L’impatto più rilevante di nuovi valori e prospettive di narrazione, almeno in termini di visibilità e ribalta mediatica, riguarda il mondo cinematografico di Hollywood. Alla fine del 2020 l’Academy of Motion Pictures Arts and Sciences, l’organizzazione che gestisce e assegna gli Oscar, ha stabilito che, a partire dal 2024, per accedere alla nomination come miglior film e concorrere per l’ambita statuetta, sarà necessario soddisfare alcuni criteri specifici quali la presenza di un attore protagonista o non protagonista appartenente a un gruppo etnico sottorappresentato (asiatico, ispanico, afro-americano, mediorientale, ecc.), che almeno il 30% del cast sia espressione di minoranze (donne, comunità LGBTQ, persone con disabilità), e ancora che la trama stessa dell’opera risponda a tali indicazioni. Ulteriori criteri prevedono poi analoghe indicazioni specifiche anche per le realtà produttive e distributive, alle quali si chiede la presenza all’interno dei propri staff di personale appartenente alle categorie sottorappresentate, con riflessi non soltanto sul contenuto del film, ma anche sugli stessi assetti organizzativi delle aziende coinvolte nella realizzazione e dei professionisti impiegati, nell’ottica, secondo i promotori, di favorire maggiori processi d’inclusione in una società globale in costante trasformazione.
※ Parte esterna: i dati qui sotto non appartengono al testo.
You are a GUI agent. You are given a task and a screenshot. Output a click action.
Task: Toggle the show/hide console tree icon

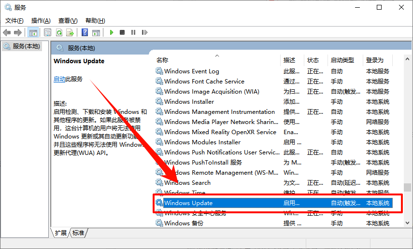point(33,32)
L’annuncio non ha mancato di suscitare reazioni e polemiche, in particolar modo paventando il rischio di standardizzazione e appiattimento della libertà creativa, ancor più vincolata alle imposizioni della political correctness.
Il mondo Disney ha impresso una svolta significativa, intervenendo anche su pellicole e lungometraggi storici, spiegando alle generazioni giovani che quei titoli erano stati prodotti in epoche e contesti differenti e che, a ogni modo, alcune dinamiche narrative in essi contenuti sono da ritenersi ingiuste e scorrette. È il caso di film come Lilli e il vagabondo o il più recente Aladdin del 1992 che, nell’offerta streaming della piattaforma Disney+, sono stati accompagnati da disclaimer inequivocabili: «Questo programma include rappresentazioni negative e/o trattamenti errati nei confronti di persone o culture. Questi stereotipi erano sbagliati allora e lo sono oggi».
Come ha scritto Riccardo Manzotti, studioso di psicologia dell’arte, «il controllo dell’immaginario non è una questione da poco: è il campo di battaglia dove si conquista il mondo reale perché è il luogo dove si scelgono i valori in base ai quali si premiano o si puniscono le persone. È l’inversione del rapporto tra arte e morale: pensare che qualcosa sia bello perché è giusto».